Burial ground, Cloonygorman, Co. Cork
Co. Cork |
Burial Grounds
On the southern bank of the Meelagh River in West Cork, a small patch of ground holds the quietly peculiar status of being a burial place that has almost swallowed itself.
The site is heavily overgrown, its grave markers small and scattered, and the low earthen banks that define its perimeter barely rise above ankle height for much of their length. It is, in other words, a place that does very little to announce itself.

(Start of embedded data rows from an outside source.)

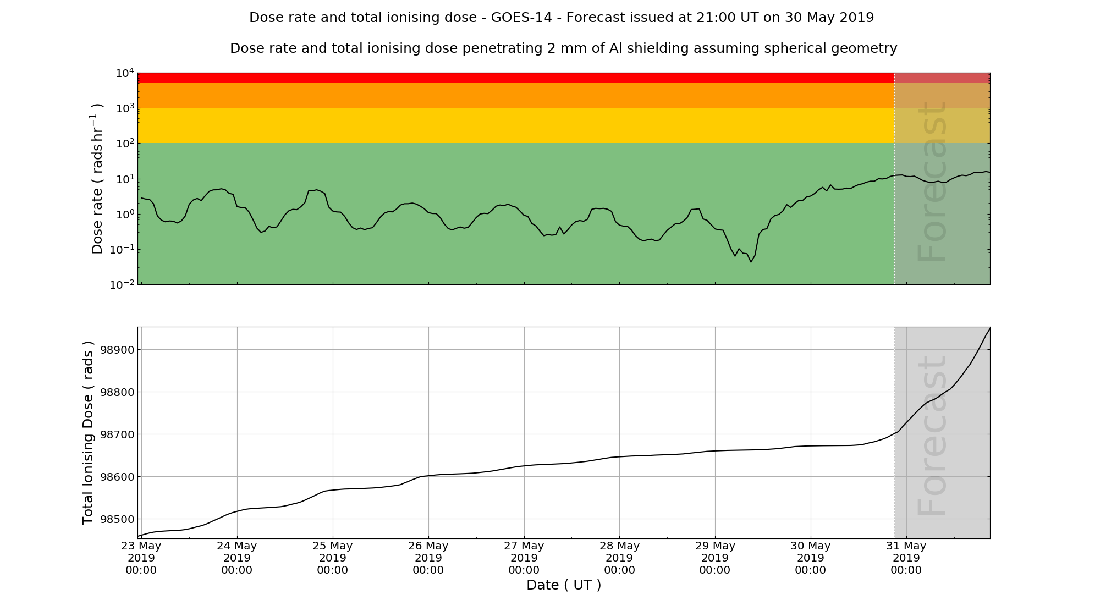Click the 29 May 2019 date tick label
Screen dimensions: 1100x605
coord(715,558)
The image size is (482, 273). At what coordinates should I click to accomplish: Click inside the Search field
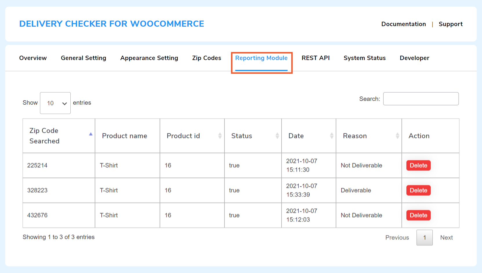tap(421, 99)

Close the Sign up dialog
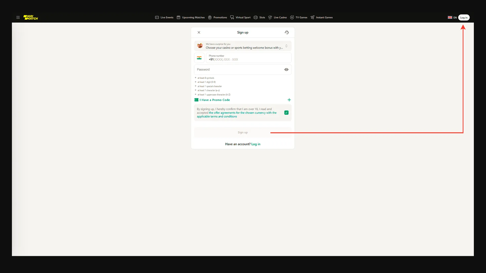[199, 32]
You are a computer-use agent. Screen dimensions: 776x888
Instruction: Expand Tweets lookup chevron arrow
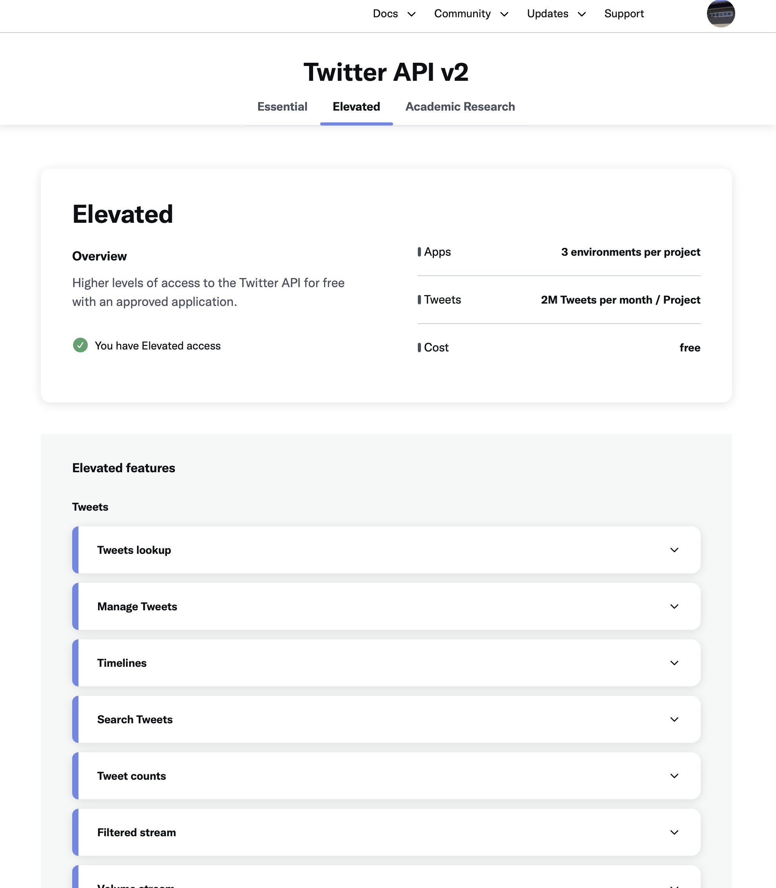point(674,550)
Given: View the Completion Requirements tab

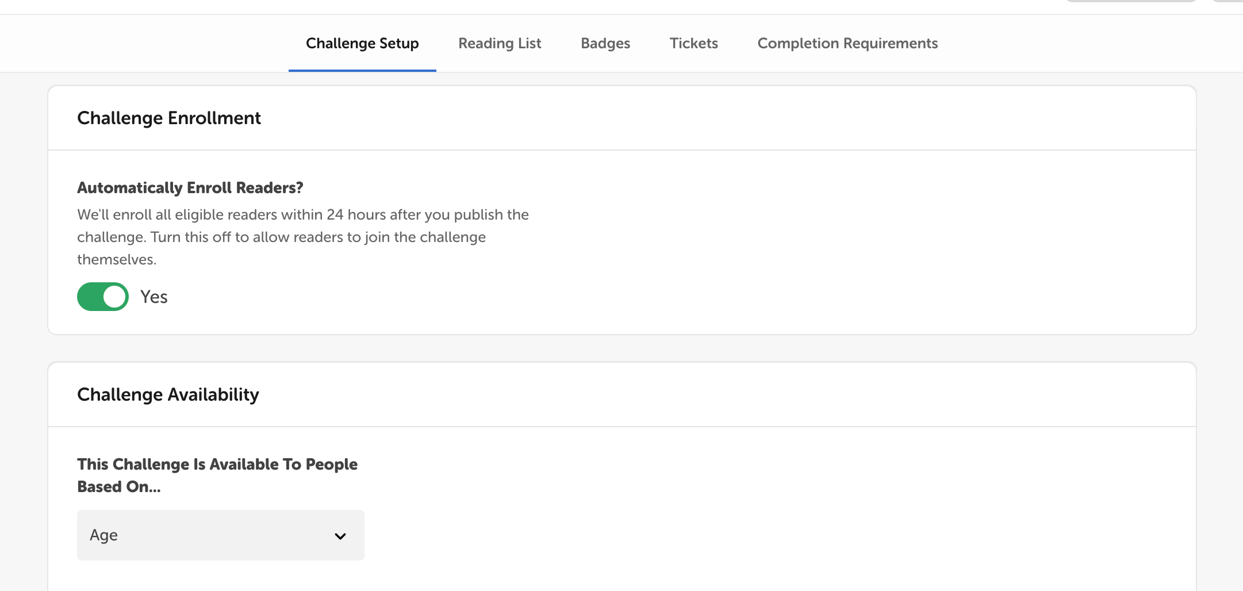Looking at the screenshot, I should tap(847, 43).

The Ordnance Survey six-inch map of 1842 recorded it simply as "Burial Ground", which tells us that by the mid-nineteenth century it was already recognised as such, though nothing in the surviving record clarifies who was buried here, under what circumstances, or how far back the use of the site extends. The enclosure is irregular in shape, roughly 24 metres north to south and 15 metres east to west, defined by low banks of around 0.4 metres in height. At the southern end of the eastern bank, vegetation has built up considerably more, reaching approximately 0.8 metres. Small grave markers are visible within the interior, though the degree of overgrowth makes a full count or close examination difficult. The informality of the enclosure and the modest scale of the markers are consistent with the kind of marginal burial ground found across rural Ireland, sometimes associated with unbaptised children or with communities outside the formal structures of parish life, though no such specific association is recorded here.